`a`, `b`, `c` are positive integers formaing an incresing `G.P.` and `b-a` is a perfect cube and `log_(6)a+log_(6)b+log_(6)c=6`, then `a+b+c=`

To solve the problem, we need to find the values of \( a \), \( b \), and \( c \) given that they are positive integers forming an increasing geometric progression (G.P.), \( b - a \) is a perfect cube, and \( \log_6 a + \log_6 b + \log_6 c = 6 \). ### Step-by-Step Solution: 1. **Understanding the Geometric Progression**: Since \( a \), \( b \), and \( c \) are in G.P., we can express them in terms of a common ratio \( r \): \[ b = ar \quad \text{and} \quad c = ar^2 \] Here, \( a \) is the first term, \( b \) is the second term, and \( c \) is the third term. 2. **Using the Logarithmic Equation**: The equation given is: \[ \log_6 a + \log_6 b + \log_6 c = 6 \] Using the properties of logarithms, this can be rewritten as: \[ \log_6 (abc) = 6 \] Therefore, we have: \[ abc = 6^6 \] 3. **Substituting the Values of \( a \), \( b \), and \( c \)**: Substituting the expressions for \( b \) and \( c \): \[ a \cdot (ar) \cdot (ar^2) = 6^6 \] This simplifies to: \[ a^3 r^3 = 6^6 \] Taking the cube root of both sides: \[ ar = 6^2 = 36 \] Thus, we have: \[ b = 36 \] 4. **Finding \( a \) and \( c \)**: Since \( b = ar \), we can express \( a \) as: \[ a = \frac{36}{r} \] And for \( c \): \[ c = ar^2 = 36r \] 5. **Finding \( b - a \)**: We know that: \[ b - a = 36 - \frac{36}{r} = 36 \left(1 - \frac{1}{r}\right) \] This must be a perfect cube.
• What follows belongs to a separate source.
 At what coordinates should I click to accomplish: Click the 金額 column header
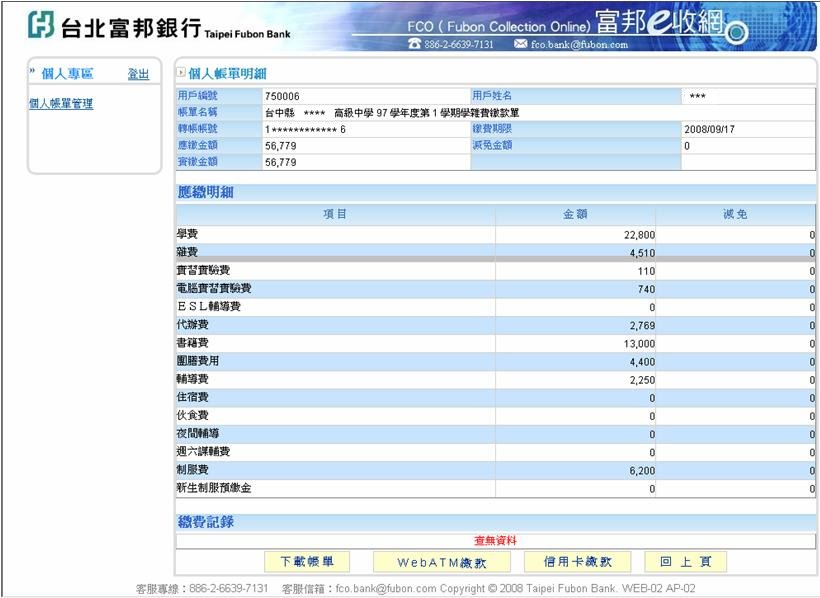[x=575, y=214]
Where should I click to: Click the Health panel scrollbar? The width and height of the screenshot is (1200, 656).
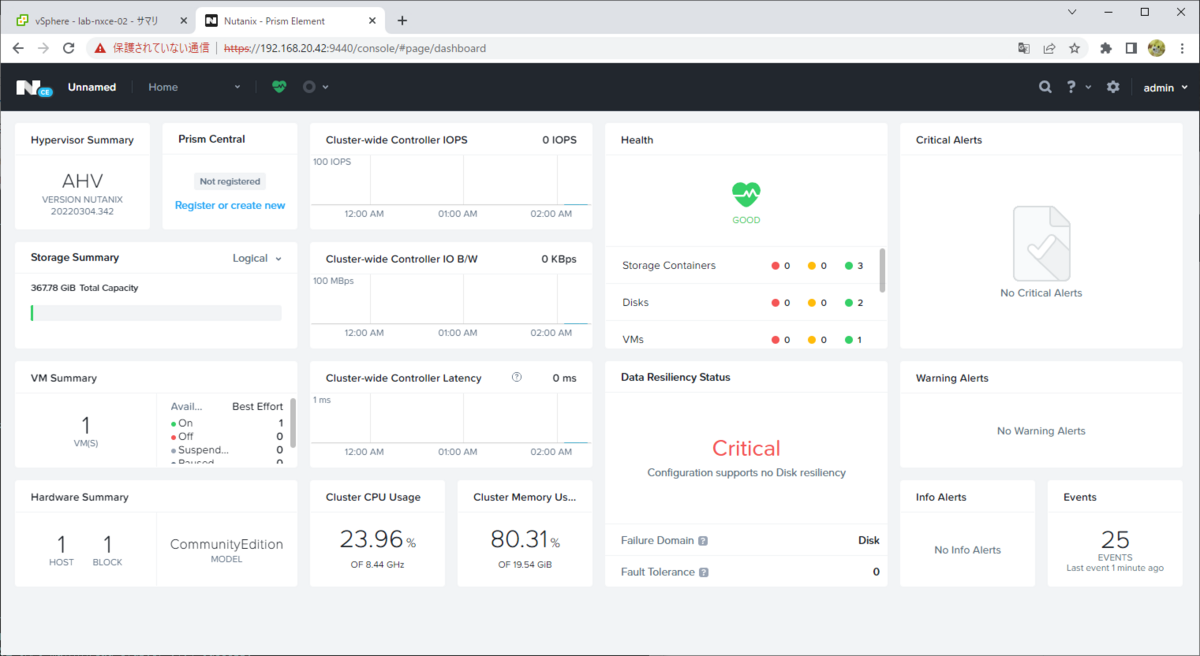882,270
Let’s denote \( k = 36 \left(1 - \frac{1}{r}\right) \), and we need \( k \) to be a perfect cube. 6. **Finding Possible Values of \( r \)**: The possible integer values for \( r \) that keep \( a \), \( b \), and \( c \) as positive integers are the factors of 36 (excluding 1 to maintain the increasing order): - Possible values for \( r \): 2, 3, 4, 6, 9, 12, 18, 36. 7. **Testing Values of \( r \)**: We will check these values to see which one makes \( b - a \) a perfect cube: - For \( r = 2 \): \[ b - a = 36(1 - \frac{1}{2}) = 36 \cdot \frac{1}{2} = 18 \quad \text{(not a perfect cube)} \] - For \( r = 3 \): \[ b - a = 36(1 - \frac{1}{3}) = 36 \cdot \frac{2}{3} = 24 \quad \text{(not a perfect cube)} \] - For \( r = 4 \): \[ b - a = 36(1 - \frac{1}{4}) = 36 \cdot \frac{3}{4} = 27 \quad \text{(perfect cube, } 3^3\text{)} \] 8. **Calculating \( a \), \( b \), and \( c \)**: - For \( r = 4 \): \[ a = \frac{36}{4} = 9, \quad b = 36, \quad c = 36 \cdot 4 = 144 \] 9. **Finding \( a + b + c \)**: Now, we can find: \[ a + b + c = 9 + 36 + 144 = 189 \] ### Final Answer: \[ \boxed{189} \]